The tapas served with a drink will usually consist of nuts, olives and even crisps/chips and popcorn, but we have also had liver and kidney mixed up in an onion like stew, croquettes, patatas bravas, tortilla, bread, white bait, anchovies, chorizo, ham and cheeses.
Some of the most popular drinks to order here to accompany tapas are; Caña con Limón (beer with lemon such as Fanta), ‘claro’ (beer with a soda water) and tinto de verano (red wine and lemon, Fanta is used too). All very refreshing for the summer, and relatively inexpensive.
Going out to a bar to have a drink is a far different type of environment than that usual to the UK. Firstly you don’t usually pay as soon as you order, the bill comes later when you leave, and this is true in restaurants and cafes too. Here in Madrid it is believed to be rude to ask for prompt payment! Of course there are those that then leave without paying!
It is not uncommon to sit outside on terraces flanking beautiful plazas; here you can see people having only one drink and chatting, and also see families together eating and drinking. Even the smallest of children accompany their parents, and often just sit or play while the elders chat. People tend to drink beer or wine with their snacks or food as we might have a soda or coffee; in fact I have ordered a coffee at 12:00 (lunch time), and been admonished by the waiter! Alcohol is common place here!

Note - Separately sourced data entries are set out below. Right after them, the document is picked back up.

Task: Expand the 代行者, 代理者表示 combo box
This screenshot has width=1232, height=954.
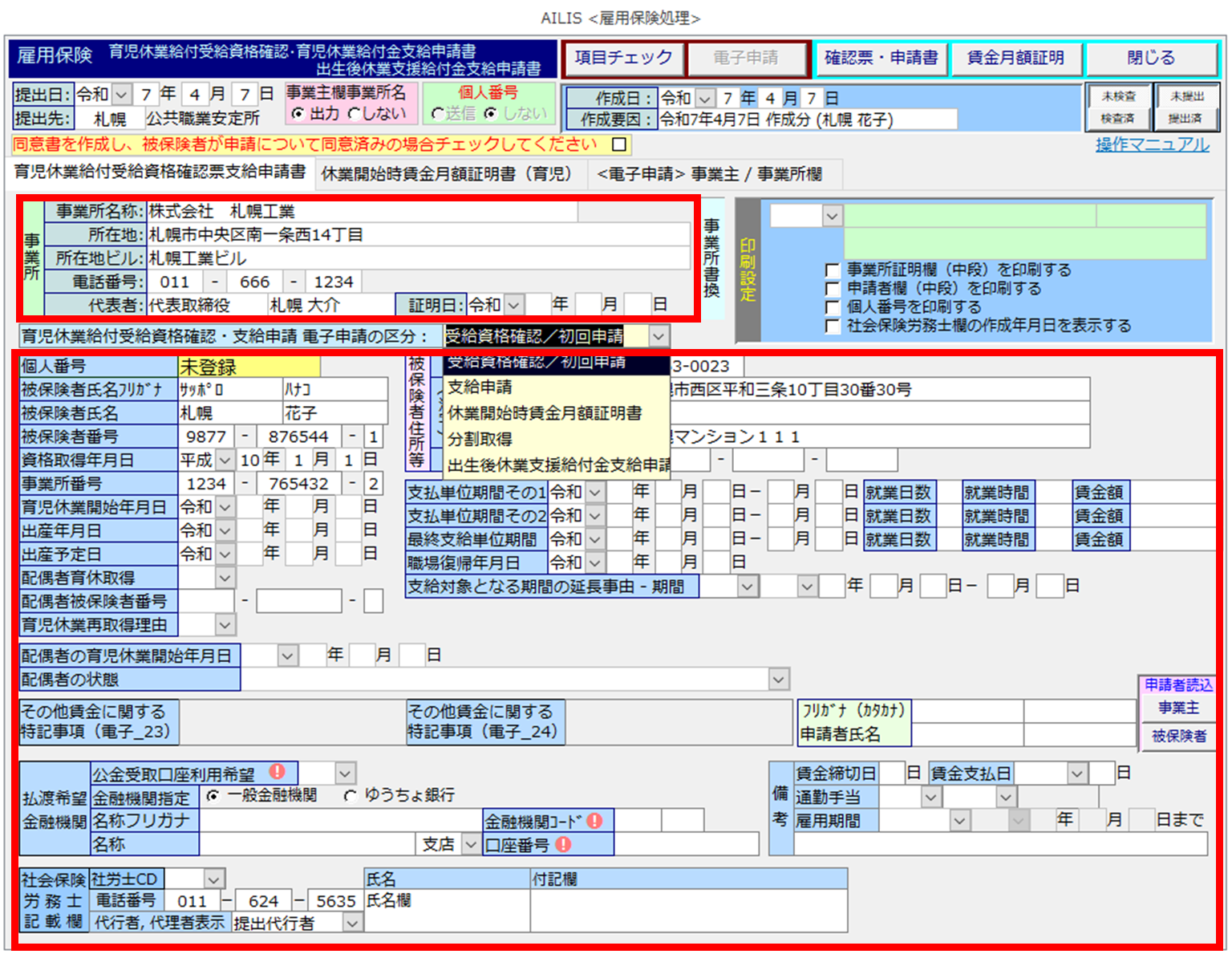Action: tap(352, 924)
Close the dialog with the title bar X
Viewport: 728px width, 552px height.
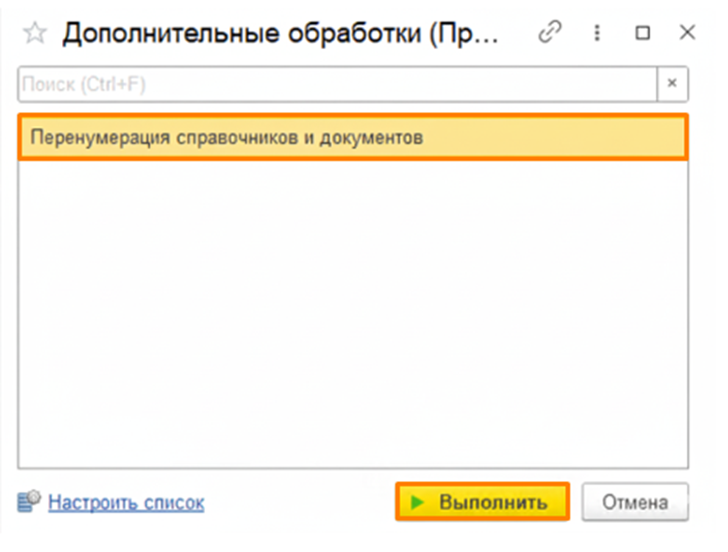(687, 33)
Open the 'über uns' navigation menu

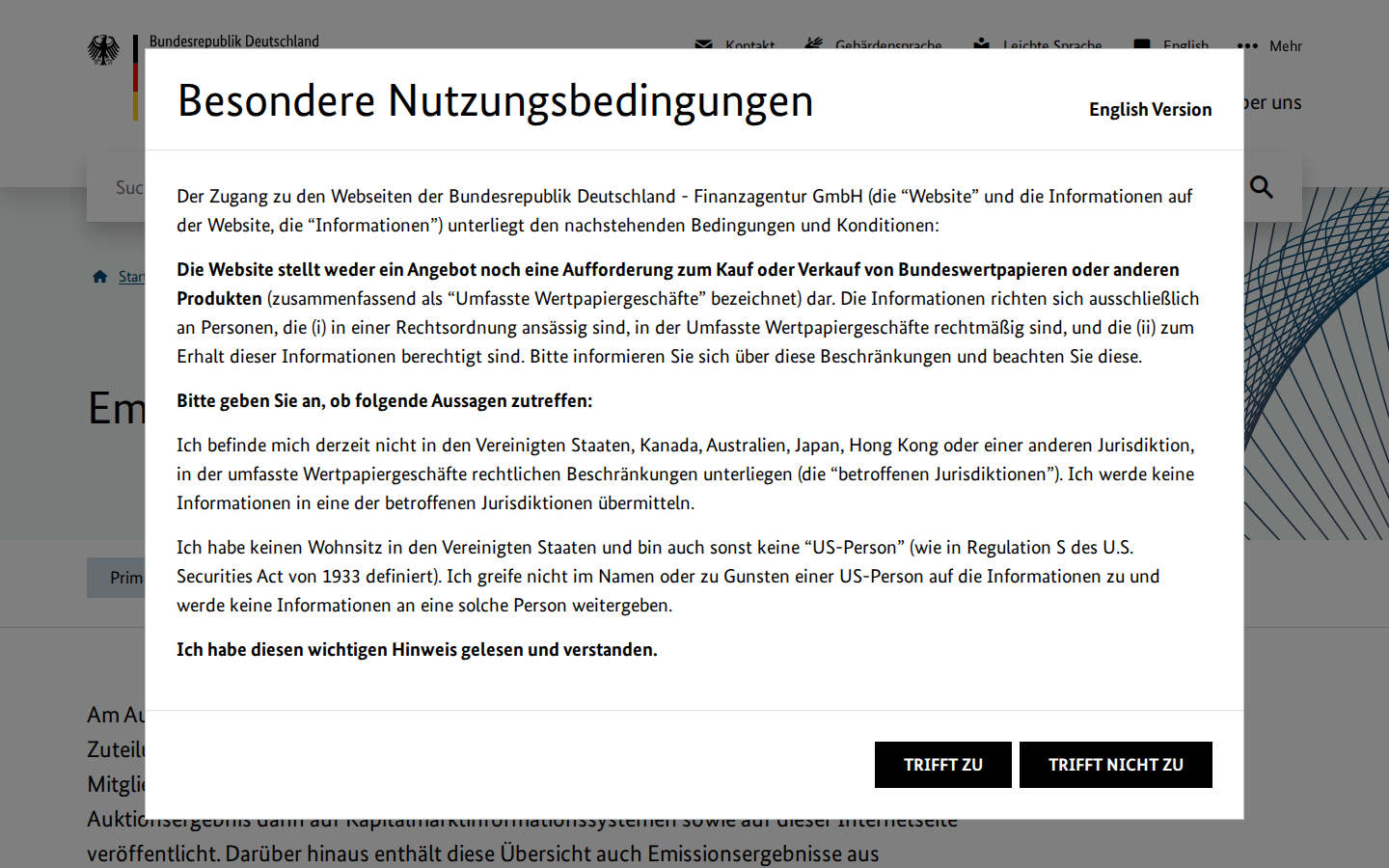[x=1272, y=102]
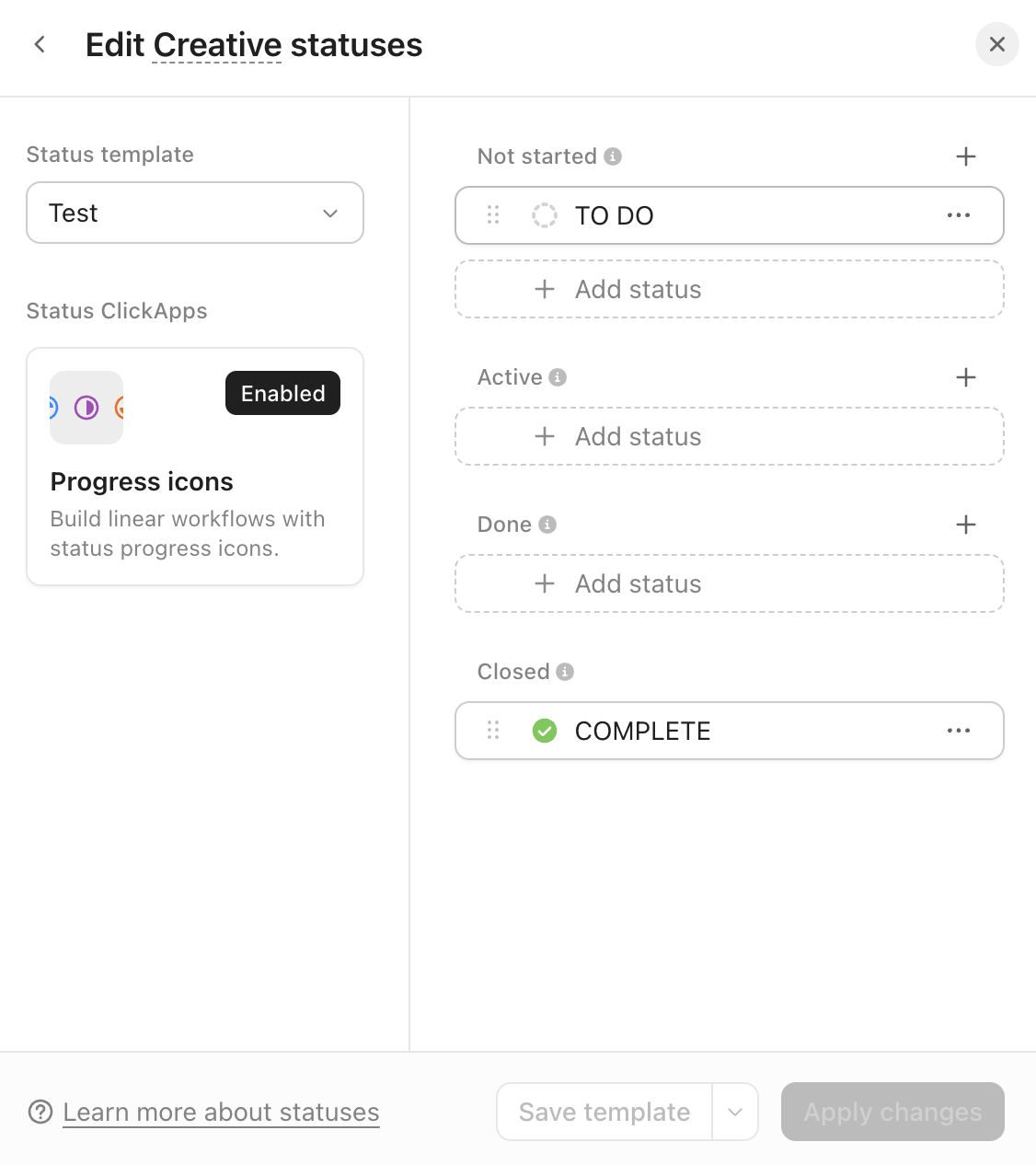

Going out times: 10:00 p.m is just when the party begins in Madrid. Places don’t often close until 3 a.m and then there after parties of course until 6 or 7 a.m.
Times to eat vary incredibly from the UK norm. Breakfast is generally 8-10 and may consist of tortilla, bread with an olive oil, garlic and tomato puree or sweet pastries. Lunch is usually 2- 4 in the afternoon, and during this time it is most common for restaurants to serve Paella. Dinner is anything from 8 -11 at night, and this is a family and friends affair; tapas usually being served to share. Children here don’t usually go to bed as they might in the UK for 7:00 p.m, they stay up to be with their families and eat.
A pincho: this is a small portion of something specific, for example, tortilla pincho. These dishes are paid for, not free with a drink. Same type of variety of foods on offer as tapas, but normally more bread involved to accompany the dish!
Places to eat and drink
A great place to fill up for cheap is El Tigre bar, Calle Infantas in Chueca. The tapas given with each drink is nothing outlandish, but substantial!!! On one plate you will receive; bread, meats, patatas bravas, and croquettes, with sauces aplenty, enough to keep any starving individual full all night! 4.50 euros per person for dinner and a drink, not bad to save those pennies.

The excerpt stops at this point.